Unlocking value from outsourcing
Bain analysis indicates that embracing outsourcing has immense strategic potential with multiple advantages. While enhanced scalability and flexibility can help optimize fixed costs to approximately 20% of original levels, reduced capital intensity can help deliver a 30% uplift in asset turnover. Most crucially, outsourcing can enable a 200% uplift in senior management bandwidth allocation focused on value extraction from core business activities. For instance, outsourcing of construction, preventive maintenance, and commercial operations has proved beneficial for utility companies.
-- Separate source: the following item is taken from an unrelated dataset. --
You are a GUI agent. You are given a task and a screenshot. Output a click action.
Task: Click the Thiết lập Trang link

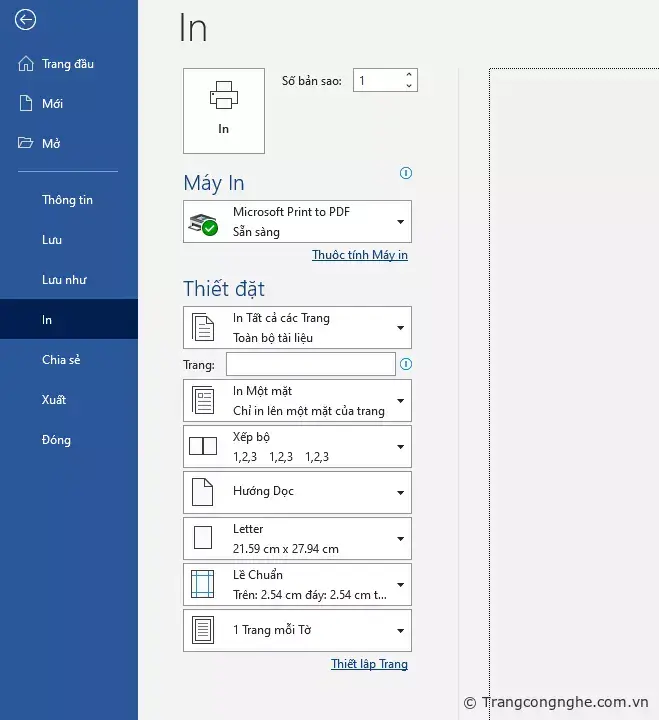point(369,664)
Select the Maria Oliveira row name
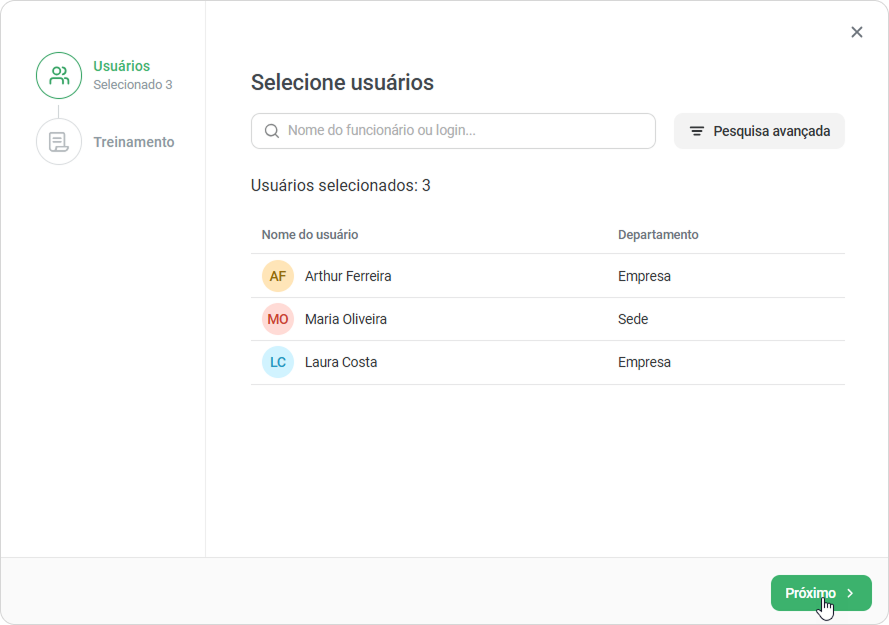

Strategy development: As a first step, businesses need to identify prospective functions that will benefit from outsourcing. Functions need to be viewed at two levels: strategic relevance to the overall business and potential cost and quality improvements by engaging an external business partner. This will enable creation of an ‘outsourcing roadmap’. While noncore functions with low strategic relevance and cost/quality advantage can be entrusted to business partners up front, core functions can be progressively moved out or further deconstructed into sub functions for subsequent assessment.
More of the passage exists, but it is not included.